I think we've been talking about DFDL as always going TO the XML schema and have considered the process of going FROM the XML to a new serialization as 'inverse DFDL'. Towards that end, we've discussed being able to mark transforms as invertible and/or allowing an inverse method to be registered as part of the transform definition. We also talked about the potential requirement of having multiple output streams: if I read x and y dimensions and then pixels, but my output XML model is just the pixel sequence, I will need to record x and y somewhere to allow inversion, so the user (or DFDL) might want to specify x and y in some separate 'provenance' file that could be used during inversion. I'm not sure that this is the best model, but I don't think we've come up with a good way to describe going from the XML model except as the inverse of the to process.
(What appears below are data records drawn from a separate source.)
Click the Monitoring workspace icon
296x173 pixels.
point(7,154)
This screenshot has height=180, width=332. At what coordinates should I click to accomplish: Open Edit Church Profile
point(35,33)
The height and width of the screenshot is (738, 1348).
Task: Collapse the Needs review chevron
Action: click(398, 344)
Mike's idea of a schema level 'stream' rep property sounds ok in principle for parsing, but what other metadata is needed when serialising? How are we informed of the rules for VB blocking or for IMS segmentation? Are they fixed or user-defined? If these rules end up requiring extra metadata at the type/element level then I am not comfortable with this, because we are mixing two sets of physical information.
I think that whatever principles we apply to DFDL including/excluding encryption and compression we should also apply to these formats. What is the current proposal in this area? The cheapest option would be to provide a flexible user-defined transform capability.
We planned to have a user-defined transform capability that would appear in the same way as DFDL-standard transforms. I think one can easily put something like zip into the same format as Alan has done for the basic int from ascii, int from binary transforms, as a byte sequence to byte sequence transform. I think I'd vote for just including zip since it will be used in a number of formats, but one could imagine a user adding a de-pig-latinizer as needed. (Pig latin, and things like run-length encoding are examples we've used to point out that not all compression/encryption type algorithms will run on the raw input stream - both of these require some level of parsing before you can use them - to find words or to get the <value, # of repeats > pairs from the initial bytes.